For the first time scientists have measured the radius of a calcium nucleus with 32 neutrons – indicating that nuclear physics theories don't describe atomic nuclei as well as previously thought.
The study, conducted by CERN scientists at the ISOLDE facility and published in the latest issue of the journal Nature Physics (link is external), aimed to understand whether calcium has more than two magic numbers.
Magic numbers appear in nuclei when they have the right number of protons and neutrons to make them particularly strongly bound. This in turn has an influence on their nuclear charge radii.
Previous indications suggested that 52Ca, an isotope with 20 protons and 32 neutrons, is doubly-magic, having magic numbers of both protons and neutrons. To test this, the team of researchers set out to measure how the radii of calcium isotopes change as neutrons are added. Calcium with the magic proton number 20 already has two doubly-magic isotopes when it also has 20 or 28 neutrons. Scientists found evidence that other doubly-magic isotopes might exist for 32 and 34 neutrons.
"The previously known doubly-magic isotopes, 40Ca and 48Ca, have similar and smaller charge radii than their neighbours because they are particularly strongly bound. When we measured charge radii for larger neutron numbers they kept growing. Based on observations from other doubly-magic nuclei, we would have expected a relative drop in the charge radius if 52Ca were doubly-magic, too. However, it increases as other non-magic nuclei in this region of the nuclear chart," explains Ronald Fernando Garcia Ruiz, the lead researcher on the project.
Several nuclear models had already computed what would happen, but none predicted the radius growing as much as the experiment found. First-principles computations using state-of-the-art nuclear interactions and the supercomputer Titan at Oak Ridge National Laboratory in the US reproduced the similarity of the charge radii for 40,48Ca, and showed an increase of radii beyond 48Ca. However, to understand the unexpectedly large difference between the charge radii of 52Ca and 48Ca still poses a theoretical challenge.
"Theory before this was happy, because it described other aspects of neutron-rich calcium isotopes. But all of the theoretical models employed underestimated this growth in charge radii. We've shown there are missing components in our knowledge," says Garcia Ruiz.
The ISOLDE researchers used lasers to measure how the electrons surrounding the nucleus shifted in energy depending on the neutron number of the calcium isotope.
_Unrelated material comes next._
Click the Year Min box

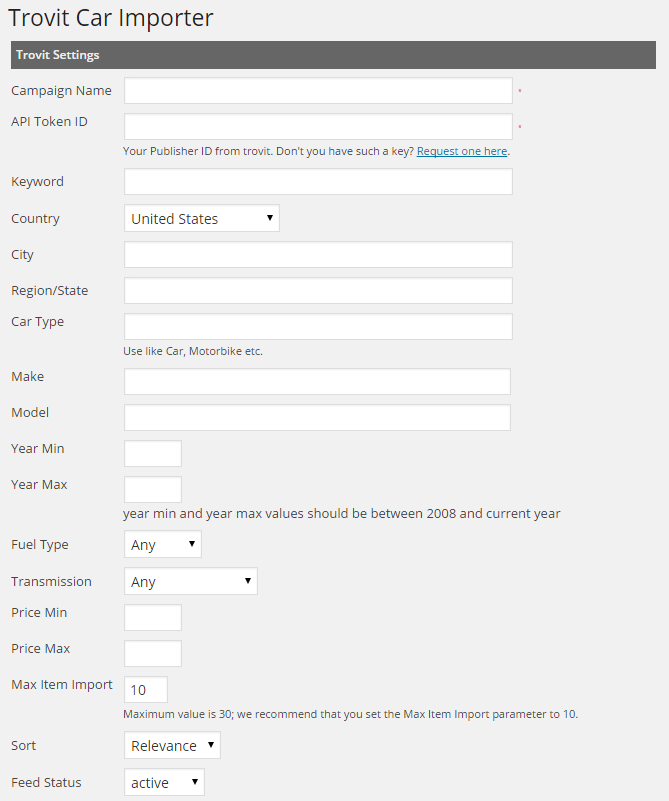(153, 454)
The amount of shift, combined with their understanding of electromagnetic forces, enabled them to determine the charge radius of the nucleus.
Since the shift from one isotope to the next is so tiny the study was only able to show the change in nucleus radius by using high-resolution techniques.
The study, at the COLLAPS installation at ISOLDE, was able to measure this to very high precision and sensitivity: one of the highest ever reached with optical detection techniques.
The team are now developing a higher sensitivity technique that will allow them to extend their research to study the radii of calcium nuclei beyond 52Ca, to 53,54Ca.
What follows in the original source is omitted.